Cette publication, consacrant en droit les standards de durabilité européens[1], ainsi que la sortie quasi-simultanée de guides d’application de l’EFRAG, fournit aux émetteurs une base normative aux travaux à réaliser en vue de conformer leur reporting à ce nouveau cadre réglementaire – à commencer par les entreprises déjà soumises à la directive dite Non Financial Reporting Directive (NFRD) du 22 octobre 2014) sur l’exercice 2024.

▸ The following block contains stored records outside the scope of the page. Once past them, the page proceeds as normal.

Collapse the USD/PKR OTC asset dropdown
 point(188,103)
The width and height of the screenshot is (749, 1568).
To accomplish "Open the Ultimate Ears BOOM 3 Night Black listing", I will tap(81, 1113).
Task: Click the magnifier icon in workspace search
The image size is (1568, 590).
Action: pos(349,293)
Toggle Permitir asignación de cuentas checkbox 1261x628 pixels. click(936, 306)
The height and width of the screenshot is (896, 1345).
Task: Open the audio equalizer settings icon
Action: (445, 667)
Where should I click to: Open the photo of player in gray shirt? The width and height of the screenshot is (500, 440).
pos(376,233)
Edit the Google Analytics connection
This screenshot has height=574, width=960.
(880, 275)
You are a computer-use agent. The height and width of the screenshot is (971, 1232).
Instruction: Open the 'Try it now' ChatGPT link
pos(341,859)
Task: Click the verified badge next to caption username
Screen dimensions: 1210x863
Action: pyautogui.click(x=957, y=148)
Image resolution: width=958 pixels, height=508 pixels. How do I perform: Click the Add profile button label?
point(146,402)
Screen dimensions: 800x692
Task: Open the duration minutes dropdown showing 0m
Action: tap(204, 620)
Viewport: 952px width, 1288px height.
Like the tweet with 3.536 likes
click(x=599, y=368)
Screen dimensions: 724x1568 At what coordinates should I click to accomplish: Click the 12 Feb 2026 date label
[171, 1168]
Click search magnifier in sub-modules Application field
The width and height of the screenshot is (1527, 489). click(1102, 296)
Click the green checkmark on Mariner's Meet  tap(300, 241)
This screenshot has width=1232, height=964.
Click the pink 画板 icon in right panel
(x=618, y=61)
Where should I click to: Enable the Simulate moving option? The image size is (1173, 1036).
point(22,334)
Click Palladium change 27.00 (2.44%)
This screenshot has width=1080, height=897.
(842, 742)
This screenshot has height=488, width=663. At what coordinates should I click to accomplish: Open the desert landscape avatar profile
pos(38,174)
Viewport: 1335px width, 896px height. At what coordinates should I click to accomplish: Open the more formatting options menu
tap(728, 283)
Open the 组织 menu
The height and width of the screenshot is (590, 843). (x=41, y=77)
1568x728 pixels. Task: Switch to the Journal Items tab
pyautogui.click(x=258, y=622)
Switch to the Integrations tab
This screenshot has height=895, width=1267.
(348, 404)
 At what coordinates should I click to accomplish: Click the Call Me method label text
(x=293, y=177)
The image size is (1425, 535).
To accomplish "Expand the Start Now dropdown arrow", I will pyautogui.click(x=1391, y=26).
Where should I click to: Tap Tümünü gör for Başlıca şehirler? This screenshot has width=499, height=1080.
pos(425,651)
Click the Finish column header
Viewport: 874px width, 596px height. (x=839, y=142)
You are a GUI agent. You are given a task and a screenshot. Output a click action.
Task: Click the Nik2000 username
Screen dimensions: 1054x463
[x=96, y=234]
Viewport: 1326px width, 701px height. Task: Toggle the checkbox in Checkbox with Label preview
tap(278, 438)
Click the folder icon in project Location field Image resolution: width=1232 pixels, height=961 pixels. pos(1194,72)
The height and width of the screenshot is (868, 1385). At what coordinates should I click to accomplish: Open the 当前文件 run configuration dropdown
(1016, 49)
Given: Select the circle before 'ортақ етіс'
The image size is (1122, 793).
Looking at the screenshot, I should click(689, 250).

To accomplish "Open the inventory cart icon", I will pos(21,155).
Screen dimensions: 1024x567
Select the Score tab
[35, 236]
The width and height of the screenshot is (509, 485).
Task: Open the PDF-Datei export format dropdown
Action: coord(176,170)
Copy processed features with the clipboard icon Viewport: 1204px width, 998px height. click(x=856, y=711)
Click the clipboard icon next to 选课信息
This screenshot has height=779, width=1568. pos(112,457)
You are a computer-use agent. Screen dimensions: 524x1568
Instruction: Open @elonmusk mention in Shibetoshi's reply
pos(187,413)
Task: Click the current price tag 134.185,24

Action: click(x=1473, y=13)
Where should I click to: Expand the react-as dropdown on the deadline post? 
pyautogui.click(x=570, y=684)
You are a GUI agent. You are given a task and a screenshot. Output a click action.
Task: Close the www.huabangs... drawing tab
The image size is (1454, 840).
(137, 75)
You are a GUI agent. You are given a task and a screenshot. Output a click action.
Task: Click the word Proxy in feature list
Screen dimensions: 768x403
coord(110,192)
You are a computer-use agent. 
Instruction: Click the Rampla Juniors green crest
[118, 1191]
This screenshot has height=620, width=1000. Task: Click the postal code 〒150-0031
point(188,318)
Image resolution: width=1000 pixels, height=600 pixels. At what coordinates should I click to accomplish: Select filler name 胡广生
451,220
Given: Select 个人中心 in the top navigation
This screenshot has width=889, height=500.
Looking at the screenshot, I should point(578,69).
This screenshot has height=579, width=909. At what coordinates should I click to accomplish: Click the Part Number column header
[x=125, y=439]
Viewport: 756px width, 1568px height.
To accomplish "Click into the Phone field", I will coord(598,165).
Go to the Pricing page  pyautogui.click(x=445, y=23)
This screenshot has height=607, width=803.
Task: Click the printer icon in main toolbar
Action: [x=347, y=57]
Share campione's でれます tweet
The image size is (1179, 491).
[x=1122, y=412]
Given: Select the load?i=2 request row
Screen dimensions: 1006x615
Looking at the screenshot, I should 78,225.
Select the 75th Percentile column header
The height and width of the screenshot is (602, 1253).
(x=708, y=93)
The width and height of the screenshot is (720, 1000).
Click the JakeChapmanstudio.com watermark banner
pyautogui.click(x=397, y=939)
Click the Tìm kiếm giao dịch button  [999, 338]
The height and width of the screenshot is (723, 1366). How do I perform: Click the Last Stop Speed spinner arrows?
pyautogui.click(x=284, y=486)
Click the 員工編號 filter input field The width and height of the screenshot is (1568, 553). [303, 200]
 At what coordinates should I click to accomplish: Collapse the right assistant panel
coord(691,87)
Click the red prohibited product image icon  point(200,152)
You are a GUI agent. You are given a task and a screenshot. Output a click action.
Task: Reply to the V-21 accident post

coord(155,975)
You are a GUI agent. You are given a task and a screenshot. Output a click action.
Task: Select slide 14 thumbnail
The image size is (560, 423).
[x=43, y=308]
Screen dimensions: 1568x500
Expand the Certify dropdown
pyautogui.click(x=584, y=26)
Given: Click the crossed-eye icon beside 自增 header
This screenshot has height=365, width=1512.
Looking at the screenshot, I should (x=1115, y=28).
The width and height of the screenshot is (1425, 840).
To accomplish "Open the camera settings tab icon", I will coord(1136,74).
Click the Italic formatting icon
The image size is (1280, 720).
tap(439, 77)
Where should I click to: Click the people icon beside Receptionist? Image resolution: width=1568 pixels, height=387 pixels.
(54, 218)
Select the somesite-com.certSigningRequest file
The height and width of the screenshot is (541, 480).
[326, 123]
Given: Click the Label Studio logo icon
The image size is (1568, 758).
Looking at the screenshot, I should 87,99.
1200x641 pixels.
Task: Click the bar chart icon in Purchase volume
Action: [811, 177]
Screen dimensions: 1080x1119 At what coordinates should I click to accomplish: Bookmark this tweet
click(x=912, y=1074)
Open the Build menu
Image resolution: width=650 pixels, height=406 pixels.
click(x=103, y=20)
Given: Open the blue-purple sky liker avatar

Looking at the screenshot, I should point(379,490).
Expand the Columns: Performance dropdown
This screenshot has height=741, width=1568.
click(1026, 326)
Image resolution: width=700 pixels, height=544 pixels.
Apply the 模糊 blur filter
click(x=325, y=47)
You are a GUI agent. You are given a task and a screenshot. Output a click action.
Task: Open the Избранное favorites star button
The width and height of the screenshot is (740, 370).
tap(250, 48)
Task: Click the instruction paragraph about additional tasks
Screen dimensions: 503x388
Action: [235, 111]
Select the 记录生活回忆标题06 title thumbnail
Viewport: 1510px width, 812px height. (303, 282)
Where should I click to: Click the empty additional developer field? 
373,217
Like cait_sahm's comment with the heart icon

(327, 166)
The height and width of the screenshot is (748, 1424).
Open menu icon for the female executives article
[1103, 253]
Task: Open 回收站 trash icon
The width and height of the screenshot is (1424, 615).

Les changements apportés par la CSRD sont profonds. On rappellera notamment les points suivants :

–        Le champ d’application, considérablement étendu, concernant à terme (2028) près de 50 000 entreprises, dont une part importante d’ETI et PME – soit une multiplication par 4 par rapport à la NFRD ;

–         Les domaines de durabilité à traiter, potentiellement plus nombreuses (sous condition de double matérialité, cf. infra), avec à ce stade 10 standards thématiques transverses (applicables à tous les secteurs d’activité) répartis entre Environnement (5), Social (4), Gouvernance (1), et des standards sectoriels à venir[2] ;

–        Le niveau de détail attendu sur le reporting, avec à ce stade environ 1200 points de données sur les seuls standards transverses ;

–        La couverture de la chaîne de valeur, les données produites devant intégrer tant l’amont (chaîne d’approvisionnement complète) que l’aval (utilisation des produits ou services, fin de vie par exemple) ;

–        La « montée en gamme » quant au niveau d’exigence sur la chaîne de production d’informations de durabilité, le reporting extra-financier étant à terme amené à se hisser au niveau de structuration et d’auditabilité du reporting comptable (audit en régime d’assurance raisonnable à horizon 2029).

 

La CSRD et les standards de reporting européens ouvrent un certain nombre de chantiers pour les fonctions gestion des risques, parmi lesquels et en première ligne dans la chronologie des projets de mise en conformité, l’analyse de double matérialité.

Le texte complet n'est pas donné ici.